What you will do –
Set down the lines of the data exactly, starting at the first and stopping after the line containing "Click the MS".

Data for review –
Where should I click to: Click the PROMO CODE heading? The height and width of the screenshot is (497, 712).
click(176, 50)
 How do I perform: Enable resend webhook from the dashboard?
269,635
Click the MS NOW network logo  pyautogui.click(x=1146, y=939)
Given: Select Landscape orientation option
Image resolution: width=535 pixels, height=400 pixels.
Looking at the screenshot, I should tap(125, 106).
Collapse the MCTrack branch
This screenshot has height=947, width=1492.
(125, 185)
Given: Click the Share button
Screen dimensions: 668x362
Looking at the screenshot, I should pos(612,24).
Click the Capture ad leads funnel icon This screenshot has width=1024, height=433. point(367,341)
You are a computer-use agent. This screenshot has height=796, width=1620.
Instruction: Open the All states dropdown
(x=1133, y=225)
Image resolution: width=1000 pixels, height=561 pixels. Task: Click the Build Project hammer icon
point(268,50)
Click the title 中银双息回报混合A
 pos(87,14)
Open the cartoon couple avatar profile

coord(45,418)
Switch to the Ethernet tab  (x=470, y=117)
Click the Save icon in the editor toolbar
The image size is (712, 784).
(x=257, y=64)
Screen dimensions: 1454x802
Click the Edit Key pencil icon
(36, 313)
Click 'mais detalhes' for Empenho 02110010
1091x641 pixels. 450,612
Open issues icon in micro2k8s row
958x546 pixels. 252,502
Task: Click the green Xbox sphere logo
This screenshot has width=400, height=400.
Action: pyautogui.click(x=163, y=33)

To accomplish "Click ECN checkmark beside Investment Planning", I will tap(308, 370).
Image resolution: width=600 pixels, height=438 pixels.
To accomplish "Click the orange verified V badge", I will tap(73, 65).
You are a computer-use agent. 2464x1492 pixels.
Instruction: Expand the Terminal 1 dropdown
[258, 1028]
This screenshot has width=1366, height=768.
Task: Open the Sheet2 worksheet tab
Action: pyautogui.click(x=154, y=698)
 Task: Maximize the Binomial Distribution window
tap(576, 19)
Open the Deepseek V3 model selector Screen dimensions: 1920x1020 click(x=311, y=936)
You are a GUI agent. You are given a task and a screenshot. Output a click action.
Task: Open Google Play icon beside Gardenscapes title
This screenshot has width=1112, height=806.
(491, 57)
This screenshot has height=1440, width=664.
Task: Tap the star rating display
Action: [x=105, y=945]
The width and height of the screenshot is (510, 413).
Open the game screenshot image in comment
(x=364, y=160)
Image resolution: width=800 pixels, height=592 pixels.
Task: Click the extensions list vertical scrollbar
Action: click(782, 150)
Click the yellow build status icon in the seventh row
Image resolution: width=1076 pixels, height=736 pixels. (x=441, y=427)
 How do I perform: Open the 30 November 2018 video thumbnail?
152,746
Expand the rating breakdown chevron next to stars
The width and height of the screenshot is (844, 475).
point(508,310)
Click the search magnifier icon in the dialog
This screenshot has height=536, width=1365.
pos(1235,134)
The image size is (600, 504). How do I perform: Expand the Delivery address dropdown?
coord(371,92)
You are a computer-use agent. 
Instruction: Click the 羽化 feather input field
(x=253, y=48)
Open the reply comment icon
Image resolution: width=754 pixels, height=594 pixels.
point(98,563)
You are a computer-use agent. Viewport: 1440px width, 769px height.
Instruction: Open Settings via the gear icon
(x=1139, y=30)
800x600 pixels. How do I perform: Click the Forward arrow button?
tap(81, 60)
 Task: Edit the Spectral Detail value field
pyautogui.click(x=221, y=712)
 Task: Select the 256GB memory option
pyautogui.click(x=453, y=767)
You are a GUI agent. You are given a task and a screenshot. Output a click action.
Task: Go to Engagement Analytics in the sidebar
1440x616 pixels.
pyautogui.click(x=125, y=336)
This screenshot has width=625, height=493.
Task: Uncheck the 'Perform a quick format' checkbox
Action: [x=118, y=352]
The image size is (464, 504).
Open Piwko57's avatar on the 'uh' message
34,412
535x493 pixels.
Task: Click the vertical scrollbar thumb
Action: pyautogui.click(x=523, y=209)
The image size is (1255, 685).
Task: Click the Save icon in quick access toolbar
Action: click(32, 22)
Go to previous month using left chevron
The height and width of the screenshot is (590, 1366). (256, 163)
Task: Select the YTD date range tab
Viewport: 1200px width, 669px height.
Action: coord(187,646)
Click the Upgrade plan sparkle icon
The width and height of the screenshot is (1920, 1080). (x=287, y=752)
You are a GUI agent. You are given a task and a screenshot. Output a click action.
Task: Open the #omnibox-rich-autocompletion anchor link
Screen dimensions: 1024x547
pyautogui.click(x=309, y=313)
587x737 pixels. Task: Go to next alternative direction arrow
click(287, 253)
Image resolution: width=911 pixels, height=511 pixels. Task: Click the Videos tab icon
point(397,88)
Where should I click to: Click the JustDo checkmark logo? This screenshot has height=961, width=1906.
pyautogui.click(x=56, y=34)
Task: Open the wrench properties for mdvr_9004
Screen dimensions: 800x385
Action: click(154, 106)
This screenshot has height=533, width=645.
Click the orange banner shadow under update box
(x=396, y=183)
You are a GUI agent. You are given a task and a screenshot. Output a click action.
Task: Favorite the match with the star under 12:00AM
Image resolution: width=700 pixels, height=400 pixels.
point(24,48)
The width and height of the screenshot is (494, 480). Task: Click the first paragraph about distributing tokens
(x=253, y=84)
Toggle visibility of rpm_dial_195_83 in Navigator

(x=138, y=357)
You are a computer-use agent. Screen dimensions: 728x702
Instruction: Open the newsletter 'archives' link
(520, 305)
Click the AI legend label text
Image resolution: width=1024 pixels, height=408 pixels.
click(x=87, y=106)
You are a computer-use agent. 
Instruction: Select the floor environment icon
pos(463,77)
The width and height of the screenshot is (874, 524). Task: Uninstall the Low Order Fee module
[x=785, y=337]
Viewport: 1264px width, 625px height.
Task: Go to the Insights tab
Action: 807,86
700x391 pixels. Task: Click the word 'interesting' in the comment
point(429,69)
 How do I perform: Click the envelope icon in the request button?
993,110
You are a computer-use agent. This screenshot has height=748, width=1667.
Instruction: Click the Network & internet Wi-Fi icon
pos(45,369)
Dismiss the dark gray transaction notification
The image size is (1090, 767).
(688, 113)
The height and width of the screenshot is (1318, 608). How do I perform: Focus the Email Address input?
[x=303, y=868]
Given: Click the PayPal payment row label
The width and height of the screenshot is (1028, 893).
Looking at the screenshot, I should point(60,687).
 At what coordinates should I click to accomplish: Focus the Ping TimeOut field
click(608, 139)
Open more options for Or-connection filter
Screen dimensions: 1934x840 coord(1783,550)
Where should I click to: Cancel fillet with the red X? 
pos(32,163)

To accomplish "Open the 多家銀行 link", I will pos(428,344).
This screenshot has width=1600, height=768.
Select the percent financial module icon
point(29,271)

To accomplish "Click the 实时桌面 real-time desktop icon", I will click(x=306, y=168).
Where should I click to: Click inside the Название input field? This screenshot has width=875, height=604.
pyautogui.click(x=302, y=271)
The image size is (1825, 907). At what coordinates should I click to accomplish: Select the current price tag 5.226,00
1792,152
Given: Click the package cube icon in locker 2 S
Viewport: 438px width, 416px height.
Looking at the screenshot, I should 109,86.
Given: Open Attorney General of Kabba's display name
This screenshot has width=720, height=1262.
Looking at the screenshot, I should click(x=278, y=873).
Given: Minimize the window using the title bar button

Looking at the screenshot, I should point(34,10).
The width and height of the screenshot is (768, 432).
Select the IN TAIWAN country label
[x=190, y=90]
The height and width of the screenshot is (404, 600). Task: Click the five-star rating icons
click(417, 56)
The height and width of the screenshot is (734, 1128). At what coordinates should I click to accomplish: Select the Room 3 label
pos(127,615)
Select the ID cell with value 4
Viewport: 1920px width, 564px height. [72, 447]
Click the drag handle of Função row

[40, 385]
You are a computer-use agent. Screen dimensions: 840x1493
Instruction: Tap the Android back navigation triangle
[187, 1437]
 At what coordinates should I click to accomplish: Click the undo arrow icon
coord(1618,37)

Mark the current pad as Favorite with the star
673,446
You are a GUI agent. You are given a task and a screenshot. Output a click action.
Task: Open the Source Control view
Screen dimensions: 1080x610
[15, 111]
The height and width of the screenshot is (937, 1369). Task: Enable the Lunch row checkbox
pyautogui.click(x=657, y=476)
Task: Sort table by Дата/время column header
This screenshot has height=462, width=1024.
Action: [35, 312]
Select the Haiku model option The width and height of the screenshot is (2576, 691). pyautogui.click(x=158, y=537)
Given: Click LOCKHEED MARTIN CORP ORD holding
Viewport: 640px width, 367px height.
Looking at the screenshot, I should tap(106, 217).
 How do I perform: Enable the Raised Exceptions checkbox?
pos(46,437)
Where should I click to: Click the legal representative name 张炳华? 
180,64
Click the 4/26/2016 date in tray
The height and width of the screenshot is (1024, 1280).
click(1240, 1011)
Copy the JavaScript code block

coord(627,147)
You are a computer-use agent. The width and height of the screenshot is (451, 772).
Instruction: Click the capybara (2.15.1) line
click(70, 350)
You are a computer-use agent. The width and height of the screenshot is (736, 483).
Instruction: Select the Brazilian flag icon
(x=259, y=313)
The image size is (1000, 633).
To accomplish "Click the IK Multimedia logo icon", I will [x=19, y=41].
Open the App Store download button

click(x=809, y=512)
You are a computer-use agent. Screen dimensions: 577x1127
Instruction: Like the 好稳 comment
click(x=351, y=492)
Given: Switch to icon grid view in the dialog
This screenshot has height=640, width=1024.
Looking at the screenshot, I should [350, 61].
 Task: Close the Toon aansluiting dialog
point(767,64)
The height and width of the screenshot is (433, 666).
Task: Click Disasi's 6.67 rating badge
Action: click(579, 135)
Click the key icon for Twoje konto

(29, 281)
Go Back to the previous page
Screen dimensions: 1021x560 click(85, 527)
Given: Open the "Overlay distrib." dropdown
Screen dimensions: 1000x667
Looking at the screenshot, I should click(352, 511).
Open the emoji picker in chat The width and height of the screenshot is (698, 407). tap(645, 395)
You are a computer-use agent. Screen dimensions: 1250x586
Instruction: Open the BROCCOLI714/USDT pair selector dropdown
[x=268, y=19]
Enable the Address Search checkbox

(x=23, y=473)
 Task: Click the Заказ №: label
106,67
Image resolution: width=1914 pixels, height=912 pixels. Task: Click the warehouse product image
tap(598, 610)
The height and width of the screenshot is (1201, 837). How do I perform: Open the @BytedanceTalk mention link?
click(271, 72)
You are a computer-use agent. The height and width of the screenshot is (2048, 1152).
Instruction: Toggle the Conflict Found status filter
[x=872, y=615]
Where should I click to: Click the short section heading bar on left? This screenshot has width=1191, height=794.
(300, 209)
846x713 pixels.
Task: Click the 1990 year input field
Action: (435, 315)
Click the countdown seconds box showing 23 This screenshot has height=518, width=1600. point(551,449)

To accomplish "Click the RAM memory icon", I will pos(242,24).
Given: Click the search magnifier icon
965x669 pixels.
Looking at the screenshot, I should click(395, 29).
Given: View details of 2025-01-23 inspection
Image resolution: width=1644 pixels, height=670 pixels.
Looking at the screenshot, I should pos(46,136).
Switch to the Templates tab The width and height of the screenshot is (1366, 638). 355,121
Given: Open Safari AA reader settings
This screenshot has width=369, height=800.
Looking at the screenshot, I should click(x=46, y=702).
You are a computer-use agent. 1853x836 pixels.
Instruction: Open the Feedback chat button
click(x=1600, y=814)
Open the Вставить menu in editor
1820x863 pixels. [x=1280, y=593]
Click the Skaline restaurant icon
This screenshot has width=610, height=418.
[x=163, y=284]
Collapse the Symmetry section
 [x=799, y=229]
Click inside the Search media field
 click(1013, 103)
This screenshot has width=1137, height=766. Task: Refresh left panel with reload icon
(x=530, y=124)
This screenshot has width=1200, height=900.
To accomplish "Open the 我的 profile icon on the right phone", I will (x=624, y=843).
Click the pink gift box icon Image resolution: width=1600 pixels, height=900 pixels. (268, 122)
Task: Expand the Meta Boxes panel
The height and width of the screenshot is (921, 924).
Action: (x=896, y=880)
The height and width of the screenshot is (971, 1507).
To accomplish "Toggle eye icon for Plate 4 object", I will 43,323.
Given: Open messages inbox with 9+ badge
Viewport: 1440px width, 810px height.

Answer for the task –
Where should I click to: Click the PROMO CODE heading? The height and width of the screenshot is (497, 712).
click(176, 50)
 How do I perform: Enable resend webhook from the dashboard?
269,635
Click the MS NOW network logo  pyautogui.click(x=1146, y=939)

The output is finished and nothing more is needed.